The demand forecast model 110 includes the LSTM model 216. The LSTM model 216 can be trained to predict resource demands using data from the database 104. The LSTM model 216 can be used to predict the future demand using a deep learning based model. The LSTM model 216 can use demand by category, where categories can include, e.g., project names, business units, demand type, volume category, or any combination of these. The LSTM model 216 can be trained with other parameters (e.g. weather, time occurrence) as explanatory variables to predict the demand.

The demand forecast model 110 can generate the demand forecast 120 using the probabilistic forecast model 214, the LSTM model 216, or both. In some examples, the probabilistic forecast model 214 and the LSTM model 216 each generate a candidate demand forecast. One of the candidate demand forecasts is selected from the candidate demand forecasts using a best fit model. The selected candidate demand forecast is then output as the demand forecast 120. The demand forecast 120 can be provided to the application 211. The application 211 receives, as input, the demand forecast 120.

The application 211 can be for example, a resource management and reservation application operating on a computing device, e.g., the computing device 112. The resource management engine 125 receives user input 218 from the application 211. The user input 218 can include, for example, the resource request 108 and/or the demand confirmation 136 of the system 100.

The encryption engine 210 performs homomorphic encryption on the user input 218 and provides encrypted user input 222 to the demand forecast model 110. The demand forecast model 110 processes the encrypted user input 222 using the probabilistic forecast model 214, the LSTM model 216, or both.

The demand forecast model 110 can identify, based on the encrypted user input 122, a type of project or operation associated with the resource demand. The demand forecast model 110 can determine, for encrypted user input 222, the predicted resource demand for the project or operation. The demand forecast model can determine, for encrypted user input 222 specifying a particular type of resource at a particular time and location, a predicted demand for the particular type of resource.

The application 211 includes a user demand forecasting engine 228. The user demand forecasting engine 228 can determine a user demand forecast 230 based on the demand forecast 120. For example, while the demand forecast 120 may include predicted demand for multiple enterprises 101, the user demand forecast 230 can include predicted demand for a particular enterprise associated with a user.

For example, the user 114 associated with Enterprise A may be logged in to the application 211. The user demand forecasting engine 228 can therefore determine the user demand forecast 230 for the user 114 based on the demand forecast 120. In some examples, the user demand forecasting engine 228 can determine the user demand forecast 230 based on profile data of the user 114 and/or based on profile data for enterprise A. For example, the profile data can include past bookings, pre-selected settings, location data, operational classification data, etc.
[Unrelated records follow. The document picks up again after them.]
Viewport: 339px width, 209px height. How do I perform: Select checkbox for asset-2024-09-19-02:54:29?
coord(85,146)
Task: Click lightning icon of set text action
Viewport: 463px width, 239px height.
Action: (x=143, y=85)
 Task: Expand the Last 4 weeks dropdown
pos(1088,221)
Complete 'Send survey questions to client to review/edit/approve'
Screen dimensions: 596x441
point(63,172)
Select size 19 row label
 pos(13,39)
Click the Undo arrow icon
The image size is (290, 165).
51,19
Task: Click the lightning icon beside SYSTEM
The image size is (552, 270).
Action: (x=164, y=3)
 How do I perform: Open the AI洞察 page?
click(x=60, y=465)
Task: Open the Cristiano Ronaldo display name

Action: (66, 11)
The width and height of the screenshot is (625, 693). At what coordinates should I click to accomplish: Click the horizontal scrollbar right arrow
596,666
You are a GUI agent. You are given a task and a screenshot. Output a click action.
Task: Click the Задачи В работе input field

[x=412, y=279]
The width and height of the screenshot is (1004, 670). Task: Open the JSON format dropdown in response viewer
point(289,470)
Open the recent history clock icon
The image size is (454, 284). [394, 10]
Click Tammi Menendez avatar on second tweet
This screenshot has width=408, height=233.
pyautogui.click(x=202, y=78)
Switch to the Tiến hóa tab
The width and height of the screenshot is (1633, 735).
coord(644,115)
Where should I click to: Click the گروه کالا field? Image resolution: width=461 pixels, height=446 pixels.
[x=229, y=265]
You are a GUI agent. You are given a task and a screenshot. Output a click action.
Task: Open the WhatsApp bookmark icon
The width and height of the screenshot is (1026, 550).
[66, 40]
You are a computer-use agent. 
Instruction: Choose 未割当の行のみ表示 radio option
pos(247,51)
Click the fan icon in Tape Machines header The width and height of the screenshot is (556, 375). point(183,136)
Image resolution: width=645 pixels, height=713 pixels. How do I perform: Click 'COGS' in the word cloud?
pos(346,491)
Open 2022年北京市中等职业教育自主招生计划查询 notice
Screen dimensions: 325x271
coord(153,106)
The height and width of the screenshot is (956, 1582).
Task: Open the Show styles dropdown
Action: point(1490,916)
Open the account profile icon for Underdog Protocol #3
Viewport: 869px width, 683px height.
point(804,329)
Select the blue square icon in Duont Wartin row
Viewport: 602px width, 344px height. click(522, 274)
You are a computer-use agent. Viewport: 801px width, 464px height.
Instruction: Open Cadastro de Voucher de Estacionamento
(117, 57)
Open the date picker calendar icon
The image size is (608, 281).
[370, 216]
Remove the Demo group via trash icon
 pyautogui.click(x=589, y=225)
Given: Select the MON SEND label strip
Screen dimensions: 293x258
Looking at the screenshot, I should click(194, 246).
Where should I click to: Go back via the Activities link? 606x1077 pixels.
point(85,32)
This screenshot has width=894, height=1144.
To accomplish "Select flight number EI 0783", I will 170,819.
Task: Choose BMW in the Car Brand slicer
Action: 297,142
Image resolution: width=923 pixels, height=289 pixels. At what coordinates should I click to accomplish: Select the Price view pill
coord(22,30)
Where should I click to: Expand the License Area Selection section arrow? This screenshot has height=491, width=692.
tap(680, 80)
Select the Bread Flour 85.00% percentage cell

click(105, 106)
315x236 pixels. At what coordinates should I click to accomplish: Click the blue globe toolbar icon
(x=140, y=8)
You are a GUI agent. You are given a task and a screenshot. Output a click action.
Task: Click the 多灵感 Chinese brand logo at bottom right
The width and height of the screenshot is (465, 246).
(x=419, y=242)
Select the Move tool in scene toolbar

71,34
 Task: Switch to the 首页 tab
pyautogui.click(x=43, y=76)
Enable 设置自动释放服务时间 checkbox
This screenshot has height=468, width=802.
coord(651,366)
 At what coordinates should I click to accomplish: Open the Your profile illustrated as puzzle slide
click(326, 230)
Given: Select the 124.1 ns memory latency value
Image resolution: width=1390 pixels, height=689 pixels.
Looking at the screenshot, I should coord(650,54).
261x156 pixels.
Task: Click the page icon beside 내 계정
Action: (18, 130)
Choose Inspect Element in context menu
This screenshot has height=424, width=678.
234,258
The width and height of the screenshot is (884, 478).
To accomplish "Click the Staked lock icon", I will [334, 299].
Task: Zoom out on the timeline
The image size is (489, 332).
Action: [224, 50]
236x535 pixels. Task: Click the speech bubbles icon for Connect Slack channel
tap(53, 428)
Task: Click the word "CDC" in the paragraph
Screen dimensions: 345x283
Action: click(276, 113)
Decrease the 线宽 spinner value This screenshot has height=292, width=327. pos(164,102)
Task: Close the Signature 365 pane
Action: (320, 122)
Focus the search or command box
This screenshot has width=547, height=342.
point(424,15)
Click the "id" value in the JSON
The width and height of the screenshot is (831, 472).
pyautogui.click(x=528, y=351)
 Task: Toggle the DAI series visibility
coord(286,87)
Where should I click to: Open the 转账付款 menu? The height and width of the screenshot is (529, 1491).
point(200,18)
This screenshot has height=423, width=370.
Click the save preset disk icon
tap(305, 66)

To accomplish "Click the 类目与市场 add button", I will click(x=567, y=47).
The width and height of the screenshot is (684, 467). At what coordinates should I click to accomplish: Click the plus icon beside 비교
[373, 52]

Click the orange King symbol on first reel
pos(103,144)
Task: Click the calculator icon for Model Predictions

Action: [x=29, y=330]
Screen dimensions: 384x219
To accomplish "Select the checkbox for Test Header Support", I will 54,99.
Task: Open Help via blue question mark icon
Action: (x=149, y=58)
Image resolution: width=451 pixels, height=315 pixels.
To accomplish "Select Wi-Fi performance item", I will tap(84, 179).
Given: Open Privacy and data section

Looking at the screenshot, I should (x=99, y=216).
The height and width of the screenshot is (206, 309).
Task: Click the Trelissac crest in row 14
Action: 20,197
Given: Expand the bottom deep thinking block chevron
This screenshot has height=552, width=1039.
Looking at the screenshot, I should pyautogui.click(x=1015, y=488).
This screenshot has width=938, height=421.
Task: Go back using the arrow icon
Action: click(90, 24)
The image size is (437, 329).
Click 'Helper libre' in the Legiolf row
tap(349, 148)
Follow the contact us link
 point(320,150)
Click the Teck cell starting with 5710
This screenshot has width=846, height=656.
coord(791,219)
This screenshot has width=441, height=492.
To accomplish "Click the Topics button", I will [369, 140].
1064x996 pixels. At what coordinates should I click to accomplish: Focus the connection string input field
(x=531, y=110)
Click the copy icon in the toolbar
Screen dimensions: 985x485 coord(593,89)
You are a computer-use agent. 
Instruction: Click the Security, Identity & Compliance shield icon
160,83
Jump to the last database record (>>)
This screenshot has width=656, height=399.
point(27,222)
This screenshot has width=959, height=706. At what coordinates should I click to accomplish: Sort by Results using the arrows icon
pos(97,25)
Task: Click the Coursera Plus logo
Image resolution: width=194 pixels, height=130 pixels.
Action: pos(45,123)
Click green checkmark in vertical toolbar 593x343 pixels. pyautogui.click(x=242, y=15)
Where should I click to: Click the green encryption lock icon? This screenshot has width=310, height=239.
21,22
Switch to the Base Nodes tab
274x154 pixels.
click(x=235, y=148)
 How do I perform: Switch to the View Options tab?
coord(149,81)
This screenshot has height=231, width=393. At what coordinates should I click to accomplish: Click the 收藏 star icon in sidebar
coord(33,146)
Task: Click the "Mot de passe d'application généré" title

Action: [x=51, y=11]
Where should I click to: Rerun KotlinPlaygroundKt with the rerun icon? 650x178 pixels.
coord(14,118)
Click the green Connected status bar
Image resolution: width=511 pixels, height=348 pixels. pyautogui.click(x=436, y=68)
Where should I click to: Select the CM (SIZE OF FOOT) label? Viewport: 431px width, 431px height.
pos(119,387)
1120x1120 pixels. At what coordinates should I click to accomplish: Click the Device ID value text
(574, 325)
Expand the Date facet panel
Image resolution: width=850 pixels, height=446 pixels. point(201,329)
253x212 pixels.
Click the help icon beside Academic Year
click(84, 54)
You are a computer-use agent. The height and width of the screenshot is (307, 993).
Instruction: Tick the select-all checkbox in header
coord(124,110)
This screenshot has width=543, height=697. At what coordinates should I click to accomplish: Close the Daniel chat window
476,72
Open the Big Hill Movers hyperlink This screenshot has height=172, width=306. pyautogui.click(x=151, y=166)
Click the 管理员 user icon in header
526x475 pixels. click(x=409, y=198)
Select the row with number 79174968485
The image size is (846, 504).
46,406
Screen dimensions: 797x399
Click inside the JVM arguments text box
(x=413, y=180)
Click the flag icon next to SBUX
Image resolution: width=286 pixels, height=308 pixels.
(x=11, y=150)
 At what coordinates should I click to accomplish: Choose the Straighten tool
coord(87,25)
The application 211 can run a booking engine 212 through which a user can confirm resource demand and reserve resources. A user can input resource requirements through the booking engine 212. For example, the user can input data indicating a cargo manifest, business constraints, and/or technical specifications for requested resources. In some examples, the user input data can include cargo data, project data, booking data and demand data.

In some examples, the user input 218 can be input by a new user and/or a new enterprise that has not previously provided user input to the resource management engine 125. In some examples, the user input 218 can be input for a new project or for a new type of project that has not previously been provided to the resource management engine 125. The demand forecast model 110 can forecast resource demand for the user input 218 from the new enterprise or new user based on data provided with the user input 218. For example, the demand forecast model 110 can predict resource demand based on the type of enterprise, type of project, data indicating external conditions, and other information included in the user input 218.

In this way, as illustrated in FIG. 2, machine learning models can use historical time series data, including seasonality trends, to predict resource demand and create better asset utilization strategies. The resource management engine 125 can use demand forecast models that are pre-trained to incorporate multiple factors including volume, weather, capacity, type of material/personnel movements etc. in its suggested reservations. Using the forecasted demand, supply chain partners can more effectively and efficiently manage resource utilization.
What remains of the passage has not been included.